TASK PROMPT
Restate word for word the span that opens with the line containing "Screen dimensions: 1440x900" and closes with the final line of the data; give only those lines.

*** DATASET RECORDS ***

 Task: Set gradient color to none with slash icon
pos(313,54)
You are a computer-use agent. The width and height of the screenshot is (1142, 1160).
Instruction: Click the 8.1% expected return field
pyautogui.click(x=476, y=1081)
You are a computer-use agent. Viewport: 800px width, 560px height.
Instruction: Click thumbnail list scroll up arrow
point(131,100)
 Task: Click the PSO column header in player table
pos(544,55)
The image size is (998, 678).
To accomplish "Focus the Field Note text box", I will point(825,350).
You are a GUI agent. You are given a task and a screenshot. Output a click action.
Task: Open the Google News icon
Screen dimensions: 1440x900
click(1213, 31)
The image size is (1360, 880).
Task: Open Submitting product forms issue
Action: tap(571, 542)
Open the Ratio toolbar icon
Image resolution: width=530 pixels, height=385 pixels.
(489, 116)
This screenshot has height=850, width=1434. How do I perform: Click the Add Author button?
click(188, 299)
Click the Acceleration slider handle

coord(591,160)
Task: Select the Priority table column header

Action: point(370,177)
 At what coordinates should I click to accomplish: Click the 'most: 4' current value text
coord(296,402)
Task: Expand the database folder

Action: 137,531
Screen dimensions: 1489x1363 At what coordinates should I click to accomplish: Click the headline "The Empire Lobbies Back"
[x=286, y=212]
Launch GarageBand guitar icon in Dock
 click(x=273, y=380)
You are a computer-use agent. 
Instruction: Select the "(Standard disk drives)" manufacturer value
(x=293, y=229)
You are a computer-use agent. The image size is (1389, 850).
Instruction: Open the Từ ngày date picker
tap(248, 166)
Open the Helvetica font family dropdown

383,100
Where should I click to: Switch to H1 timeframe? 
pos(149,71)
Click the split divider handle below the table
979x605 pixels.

***

SOLUTION TO THIS TASK
Screen dimensions: 1440x900
click(1213, 31)
The image size is (1360, 880).
Task: Open Submitting product forms issue
Action: tap(571, 542)
Open the Ratio toolbar icon
Image resolution: width=530 pixels, height=385 pixels.
(489, 116)
This screenshot has height=850, width=1434. How do I perform: Click the Add Author button?
click(188, 299)
Click the Acceleration slider handle

coord(591,160)
Task: Select the Priority table column header

Action: point(370,177)
 At what coordinates should I click to accomplish: Click the 'most: 4' current value text
coord(296,402)
Task: Expand the database folder

Action: 137,531
Screen dimensions: 1489x1363 At what coordinates should I click to accomplish: Click the headline "The Empire Lobbies Back"
[x=286, y=212]
Launch GarageBand guitar icon in Dock
 click(x=273, y=380)
You are a computer-use agent. 
Instruction: Select the "(Standard disk drives)" manufacturer value
(x=293, y=229)
You are a computer-use agent. The image size is (1389, 850).
Instruction: Open the Từ ngày date picker
tap(248, 166)
Open the Helvetica font family dropdown

383,100
Where should I click to: Switch to H1 timeframe? 
pos(149,71)
Click the split divider handle below the table
979x605 pixels.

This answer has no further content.